En pratique clinique, l’aberration de conduction est fréquemment observée chez les patients présentant une fibrillation auriculaire, en raison de la rapidité et de l’irrégularité du rythme, caractérisées par des intervalles RR très variables. Voir figure 2.
L’aberration peut survenir dans trois contextes distincts, tous en rapport avec des modifications de la durée du cycle cardiaque :
- Dépolarisation ventriculaire prématurée : Comme l’illustre la figure 1, si l’influx auriculaire atteint prématurément le système de His-Purkinje ventriculaire, alors que les fibres de conduction sont encore en période réfractaire, il peut être bloqué.
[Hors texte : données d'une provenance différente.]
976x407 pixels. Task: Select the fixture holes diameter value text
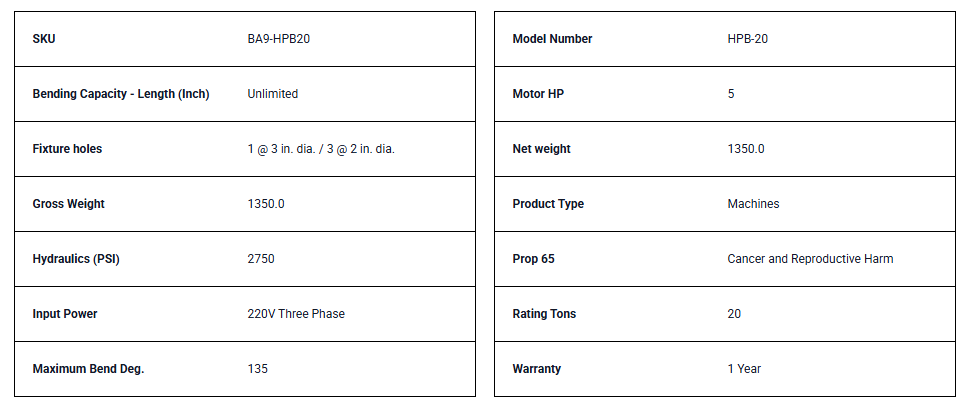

Cette situation est observée aussi bien chez des sujets sains que chez des patients présentant une cardiopathie. Lorsque cette aberration survient à une fréquence cardiaque normale (< 100 bpm), la morphologie du QRS correspond le plus souvent à un bloc de branche droit. En revanche, à des fréquences cardiaques plus élevées, la morphologie est plus volontiers celle d’un bloc de branche gauche. Néanmoins, indépendamment de la fréquence cardiaque, la morphologie de bloc de branche gauche est plus fréquente chez les patients atteints de cardiopathie. Le bloc de branche alternant (droit et gauche, d’un battement à l’autre) demeure rare.
- Phénomène d’Ashman : Cette aberration de conduction survient lorsqu’un intervalle RR prolongé est immédiatement suivi d’un intervalle RR raccourci. L’allongement initial de l’intervalle RR prolonge la période réfractaire des fibres de conduction, de sorte que l’impulsion prématurée suivante rencontre un tissu encore partiellement réfractaire. Le phénomène d’Ashman se caractérise donc par la succession d’un intervalle RR long puis d’un intervalle RR court (figure 2). Les battements ainsi produits présentent typiquement une morphologie compatible avec un bloc de branche droit.
- Accélération soudaine de la fréquence cardiaque : Lorsqu’une accélération brutale du rythme survient, les branches du faisceau de His peuvent ne pas être en mesure d’adapter rapidement (c’est-à-dire de raccourcir) leur période réfractaire. L’aberration de conduction peut persister si la fréquence cardiaque se maintient à un niveau élevé, mais elle disparaît généralement lorsque le système de conduction His-Purkinje parvient à ajuster sa période réfractaire. Si l’accélération se produit à des fréquences cardiaques relativement basses, le complexe QRS aberrant adopte le plus souvent une morphologie de bloc de branche droite. En revanche, lorsque l’augmentation de fréquence est plus marquée, la morphologie observée est typiquement celle d’un bloc de branche gauche.
La majorité des battements aberrants présente une morphologie de bloc de branche droit, en raison de la période réfractaire plus longue de la branche droite du faisceau de His aux fréquences cardiaques normales. Une aberration peut également survenir au niveau de l’un ou l’autre des fascicules de la branche gauche (fascicule antérieur ou postérieur). L’observation d’une morphologie de bloc de branche gauche à une fréquence cardiaque normale suggère fortement l’existence d’une cardiopathie sous-jacente.
Différencier les aberrations de conduction des complexes ventriculaires prématurés.
Les battements aberrants peuvent être difficiles à distinguer des complexes ventriculaires prématurés, mais une analyse attentive permet généralement de les différencier. Dans la figure 1, la présence d’une onde P précédant le battement aberrant confirme l’origine supraventriculaire de l’impulsion ; l’élargissement du complexe QRS est alors attribuable à un phénomène d’aberration de conduction. À l’inverse, les complexes ventriculaires prématurés ne sont habituellement pas précédés d’ondes P (sauf coïncidence fortuite) et surviennent plus fréquemment que les battements aberrants. Ces derniers présentent une morphologie typique de bloc de branche, caractéristique absente dans les complexes ventriculaires prématurés. De plus, les battements aberrants ne s’accompagnent pas d’une pause compensatoire complète (voir discussion ultérieure), contrairement aux complexes ventriculaires prématurés.